Yeah. He's a bad guy. Unsympathetic. While he was locked up, his wife had an affair with one of Dom's best friends before she died of cancer; another friend lost his left hand; a Russian mob boss now has an elegant French estate and a knock-out wife; and Dom's daughter, now 21, has a son and she wants nothing to do with Dom.
None of that matters, though. Dom is a resolute and intransigent SOB.
In addition to being a professional bastard, Dom's a professional safecracker whose nimble fingers are the stuff of legend.
Because he refused to snitch during his trial, Dom wound up serving 12 years instead of negotiating down to three or four. It seems as though every time Dom tries to play by the rules, he loses. And things don't go much better when he breaks the rules.
Firecracker
Dom Hemingway is in the vein of Guy Ritchie's Snatch and Lock, Stock and Two Smoking Barrels, as well as Martin McDonagh's In Bruges. There's wit in the vulgarity and dark humor in the violence.
Yes, Dom is unlikable. But there's dark joy to be had in watching him totally screw himself over time and again thanks to his ego and anger issues. His weakness is the botched relationship with his daughter (Emilia Clarke, TV's Game of Thrones), which is the door that remains ever-so-slightly open as Dom's gateway to some degree of redemption.
In addition to trying to make his way back into his daughter's life, Dom has to wrangle with the realities of modern society, such as the banning of smoking in pubs, and he also has to come to terms with the glorious financial success of his friends and competitors.
Naturally, Dom will reach those terms in his own, blunt way.
Cracked
The main attraction in Dom Hemingway is Jude Law himself.

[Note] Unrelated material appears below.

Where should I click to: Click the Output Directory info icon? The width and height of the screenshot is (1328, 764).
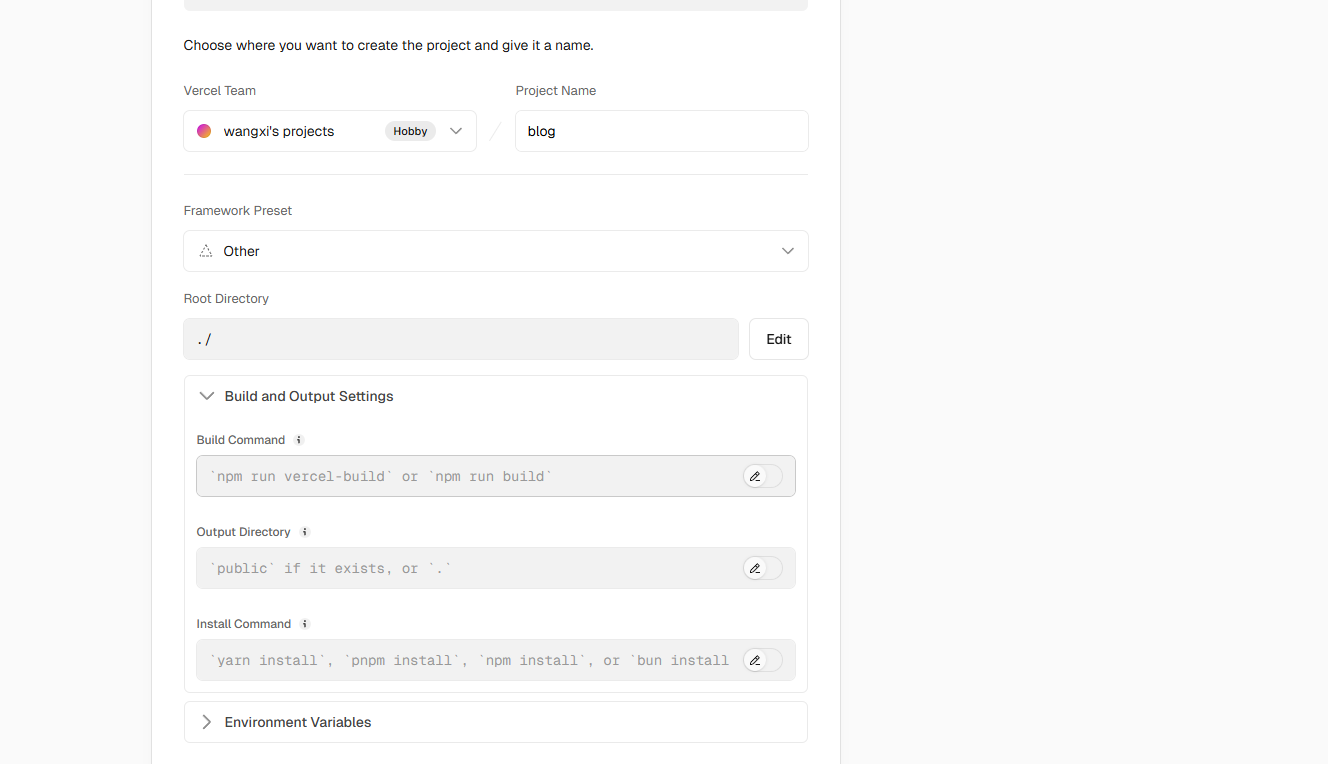(x=305, y=532)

Bulked up and sorta paunchy, this is an all-in role for Law. He has many detractors out there thanks to some of his own bad behavior in real life, but he's a great actor and he's at the top of his game here.

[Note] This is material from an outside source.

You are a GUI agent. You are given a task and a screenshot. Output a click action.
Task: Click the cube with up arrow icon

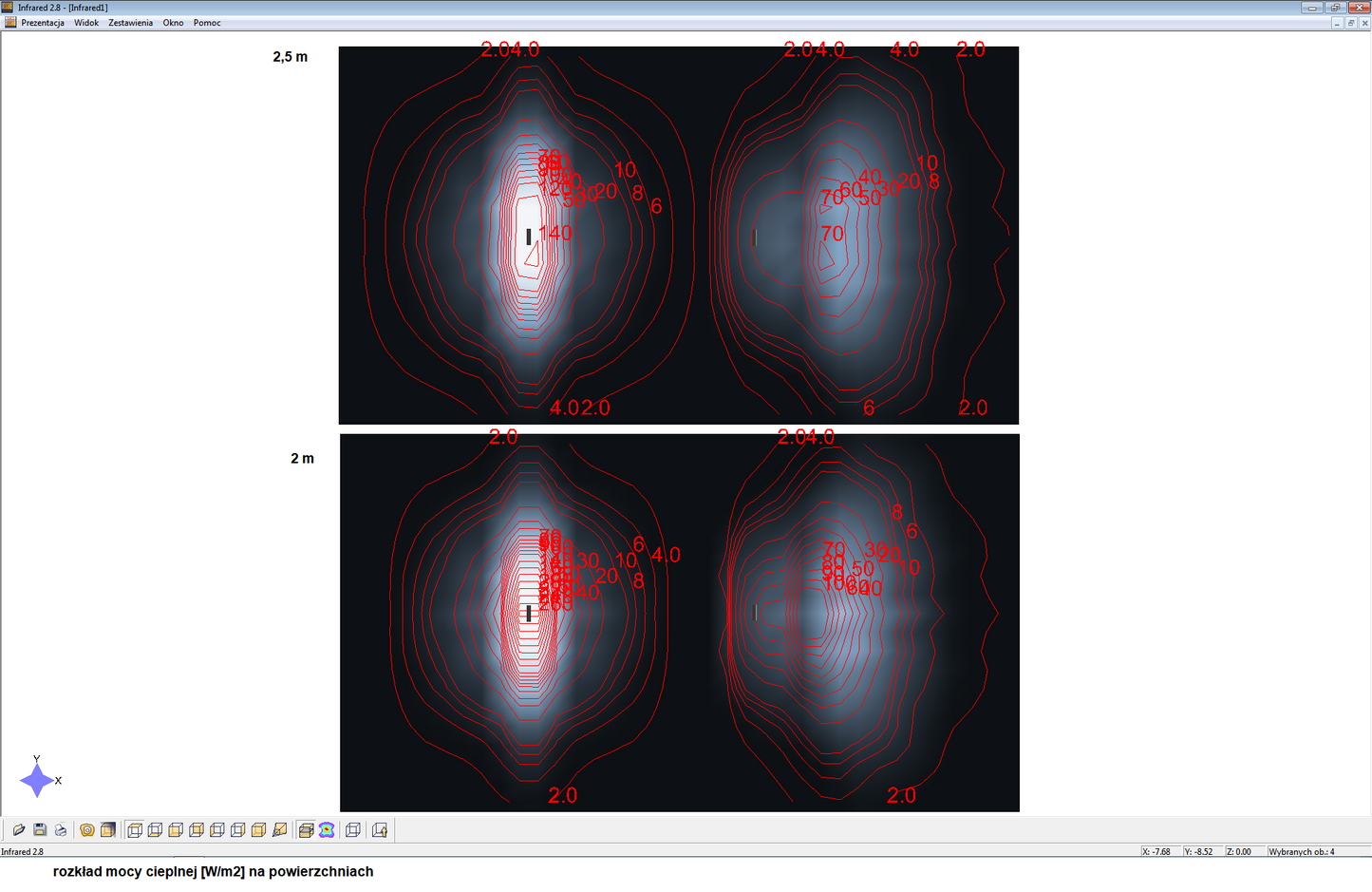(x=380, y=830)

Another attraction is Emilia Clarke as Dom's daughter, Evelyn. She's far-removed from medieval times here and it's very cool to hear her sing; Evelyn's in a band and Evelyn's got soul.

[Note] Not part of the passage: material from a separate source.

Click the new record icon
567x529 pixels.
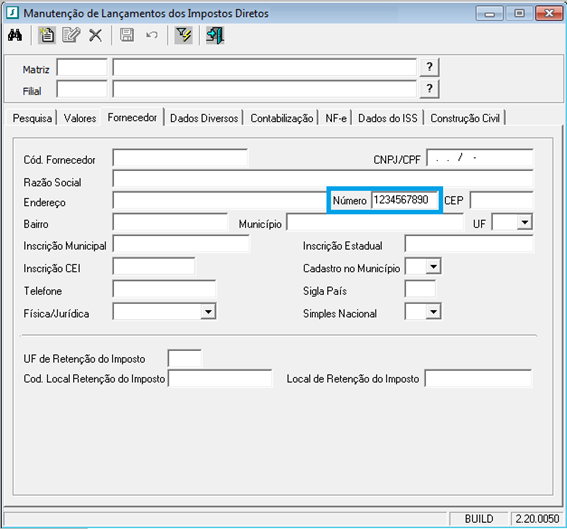47,35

Aside from those performances, though, there's also some great dialogue in writer/director Richard Shepard's screenplay.
Amid all of Dom's loquacious hole-digging, there are loads of quotable gems, most of them not appropriate for publication here. As an example, one of the cleaner lines is spouted out after Dom spends three days of wild abandon and debauchery in an attempt to make up for lost time, the subsequent monumental hangover boiled down to this graphic description, "Cossacks sodomizing my cranium."
By the end of it all, it turns out that maybe, just maybe, Dom is able to pull off a pretty nifty trick. Despite his repulsiveness, he becomes somebody worth cheering for. He does indeed put the "dog" in underdog, but the ending offers up a little bit of hope for this character study of hubris gone awry as Dom manages to eke out a wee bit of sweet, sweet revenge. Does that feed the beast or finally tame it? At least for some, it'll be a question worth entertaining.